Si logran hacerse con un rol que les permita combinar una o varias de éstas, es muy probable que la crítica les dé el visto bueno permanente.
Y esta fue la oportunidad para Felicity Huffman, a quien probablemente reconozcamos como una de las amas de casa desesperadas de Desperate Housewives, la serie de televisión.
Esta mujer que quizás pasa desapercibida frente a sus co-estrellas es la elegida para interpretar a Bree, una mujer transexual que en Transamérica hace un viaje con su hijo perdido Toby (Kevin Zegers).
La peli es por supuesto independiente y la dirigió Duncan Tucker, hoy con varios premios bajo el brazo por esta pieza. Y ni que hablar de las aclamaciones que recibió Huffman, quien ya se había hecho con un Emmy por su papel en la serie.
Y esta es la vida de Sabrina “Bree” Osbourne, antes Stanley Schupak, quien una semana antes de su operación de cambio de sexo recibe un llamado telefónico del que dice ser su hijo, un muchacho de 17 años bisexual que está preso.
Bree no tiene interés en conocer a su hijo, pero su terapeuta la fuerza a conocerlo si quiere seguir adelante con la operación.
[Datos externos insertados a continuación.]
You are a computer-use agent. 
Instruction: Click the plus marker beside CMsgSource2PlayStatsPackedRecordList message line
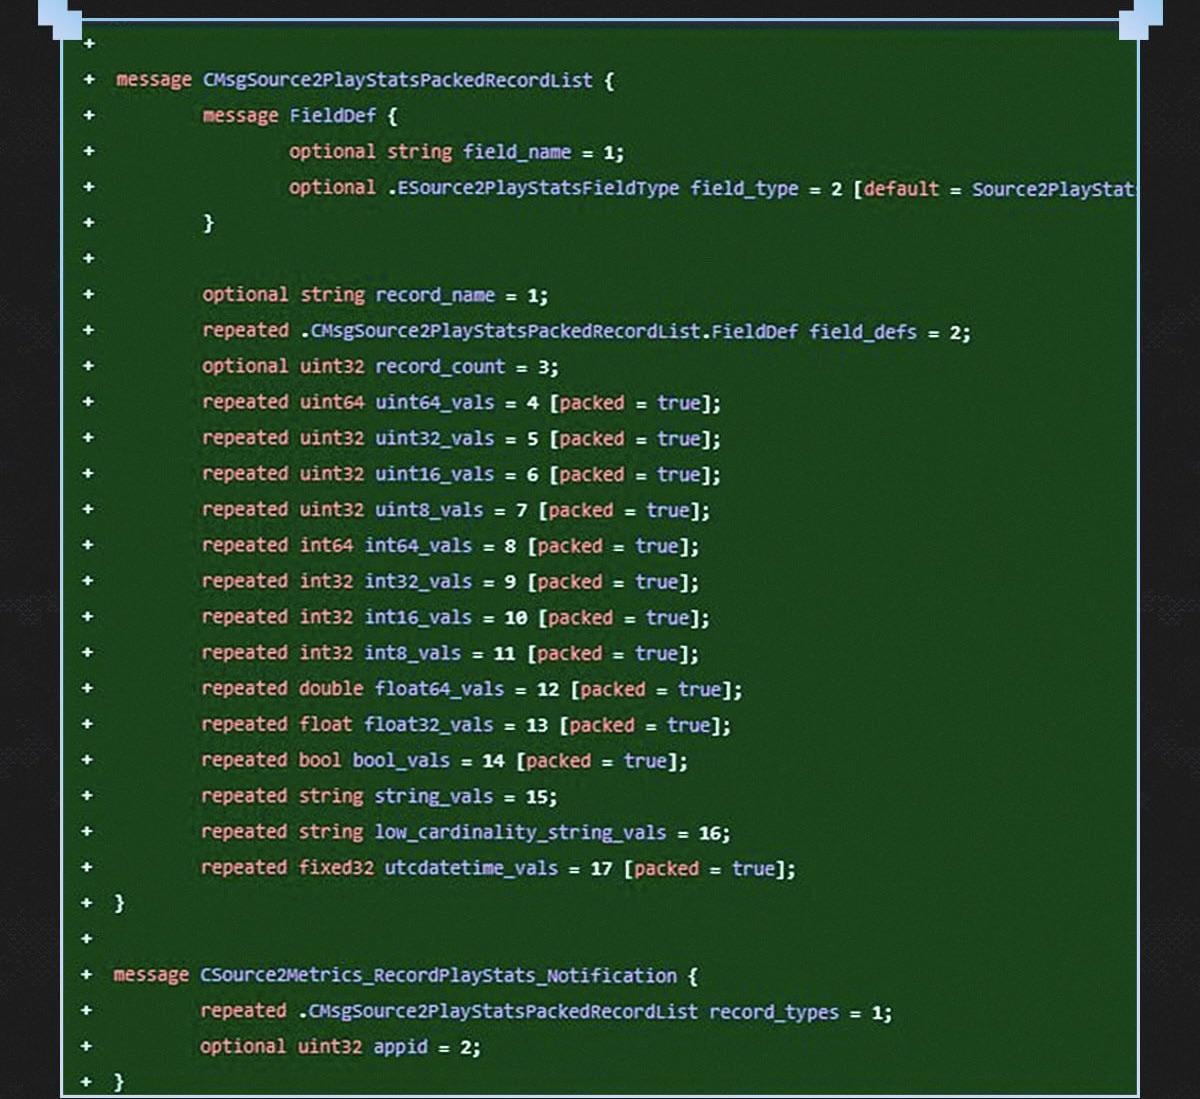click(x=88, y=80)
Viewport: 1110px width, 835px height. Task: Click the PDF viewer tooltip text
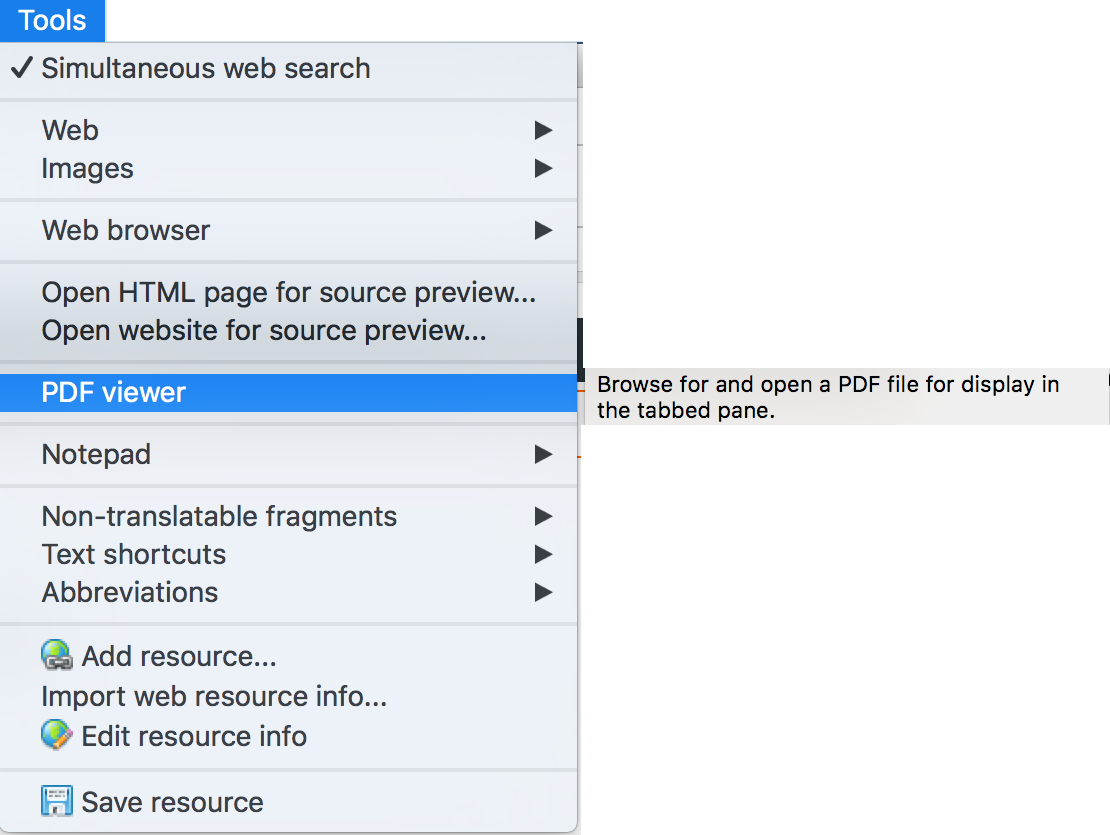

Así que ella viaja de Los Ángeles a Nueva York para sacarlo de prisión y conocer su historia: no sólo este muchacho ha sido encarcelado, sino que además consume drogas, trabaja como prostituto y su madre se ha suicidado.
Estamos ante el clásico ‘road trip’ o viaje de redescubrimiento, pero poco tiene de tradicional esta travesía que emprenderán nuestros dos protagonistas, donde no sólo se develarán sus verdaderas identidades. ¡Y a la crítica le encantaron estos trastornos!